Articles récents \ DÉBATS \ Contributions Au Chili, la première Assemblée constituante paritaire au monde s’instaure

Après une année de crise sociale, à laquelle se sont ajoutées les conséquences économiques de la pandémie de coronavirus, le Chili a élu, le 15 et 16 mai 2021, les membres d’une Convention constitutionnelle chargée de rédiger une nouvelle Constitution. En plus des membres de l’Assemblée constituante, les Chilien·nes ont aussi élu leurs maires, conseillers municipaux et gouverneurs (élection locales et régionales). Dans un contexte d’isolement du président Sebastian Piñera, ces élections ont eu valeur de test avant la présidentielle du mois de novembre 2021.

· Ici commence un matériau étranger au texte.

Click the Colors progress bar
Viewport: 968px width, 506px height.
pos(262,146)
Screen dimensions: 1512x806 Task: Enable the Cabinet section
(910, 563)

Elles ont également ouvert la voie vers une profonde rénovation du système politique chilien. Dans un contexte de forte abstention, avec moins de 39% de participation aux élection de la Convention constituante, le scrutin a enregistré une sévère défaite de la coalition des partis de droite et de droite radicale mettant à nouveau en exergue l’impopularité du Président actuel qui incarne la droite conservatrice chilienne. De même, les candidatures indépendantes, la gauche alternative (Front élargi) et le Parti communiste chilien, ont été préférées à celles des partis traditionnels de l’opposition de centre-gauche. Ces deux forces progressistes ont donc été les grandes gagnantes des élections constituantes.

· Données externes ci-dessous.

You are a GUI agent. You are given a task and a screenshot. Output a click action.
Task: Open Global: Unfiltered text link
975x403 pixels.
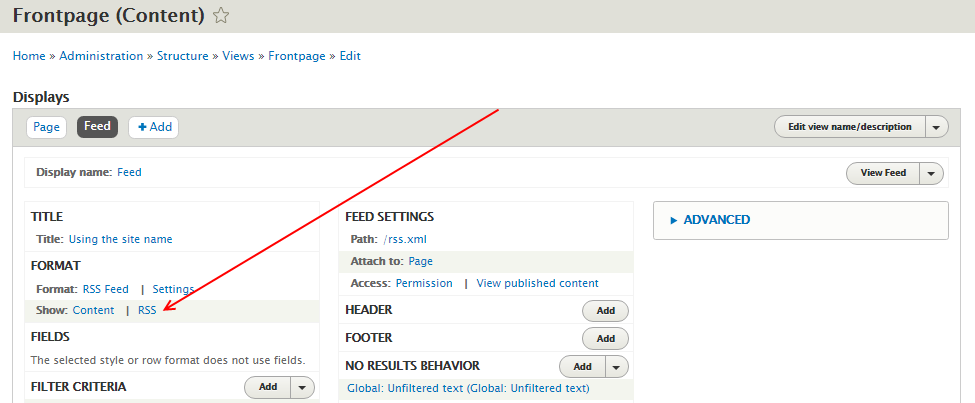pos(468,389)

La nouvelle Loi fondamentale rédigée uniquement par des citoyen·nes sera totalement paritaire. Plus de 45 % des sièges seront obligatoirement occupés par des femmes et 17 sièges sont réservés à des représentant·es autochtones. Ceci constitue une première au monde, et représente un nouveau jalon de démocratisation dans ce pays, régis jusqu’aujourd’hui par la constitution héritée de la dictature d’Augusto Pinochet (1973-1990). La conformation paritaire de l’Assemblée constituante représente par ailleurs un triomphe des mouvements féministes chiliens.

La place des droits de femmes s’était installée avec force lors de la mobilisation sociale contre les inégalités d’octobre 2019 qui a conduit la classe politique à s’accorder sur l’organisation d’un référendum sur un changement de Constitution. Le soulèvement d’octobre 2019 s’était inscrit dans une succession d’affrontements qui mettait en évidence les contradictions du capitalisme chilien. Déjà en 2011 une mobilisation étudiante avait déclenché la radicalisation d’une génération militante qui a depuis dynamisé les luttes syndicales, féministes et écologistes.

Sous l’impulsion de cette nouvelle génération, une loi sur les quotas avait été votée en 2016. Le 8 mars 2018, une grève féministe qui avait rassemblé plusieurs centaines de milliers de personnes avait conduit à la création de la Coordinadora 8M. Depuis, les collectifs féministes sont devenus un puissant moteur de mobilisation, appelant à réinventer les répertoires d’action politique. La mobilisation féministe s’est progressivement structurée autour de bannières comme le droit à l’avortement, la lutte contre les abus sexuels, la nécessité de mettre en place une éducation moins sexiste et un système politique démocratique dans lequel le féminisme pourrait obtenir gain de cause.

L’un des défis majeurs de cette nouvelle Constitution est d’intégrer une véritable perspective féministe dès son premier article. Il s’agit aussi d’inclure de manière transversale dans l’agenda social et dans le débat public la participation des femmes. La future « Carta Magna » sera une occasion unique pour redéfinir le contrat sexuel qui permettra au pays de s’orienter des prochaines années vers la parité réelle.

Expertise France, par le biais du programme de l’Union européen EUROsociAL+ et dans le cadre de l’initiative « Forum Chili-Union européenne », dont l’objectif est d’échanger d’expériences de part et d’autre de l’Atlantique sur les éléments communs aux constitutions des États membres de l’Union européenne, accompagne ce nouveau jalon de démocratisation au Chili. Un cycle de débats « Dialogues Chili-UE » a déjà été lancé par l’intermédiaire de la Bibliothèque du Congrès national chilien et de la délégation de l’Union européenne au Chili. L’agence participera également à l’organisation de conférences sur le genre, de mini-cours sur le processus constituant et la mise en place d’un système d’accompagnement pour les femmes candidates à la Convention constituante.

Francisca Miranda Docteure en Anthropologie sociale et ethnologie EHESS. Chargée de projets senior Programme EUROsociAL+, composant Politiques d’égalité de genre.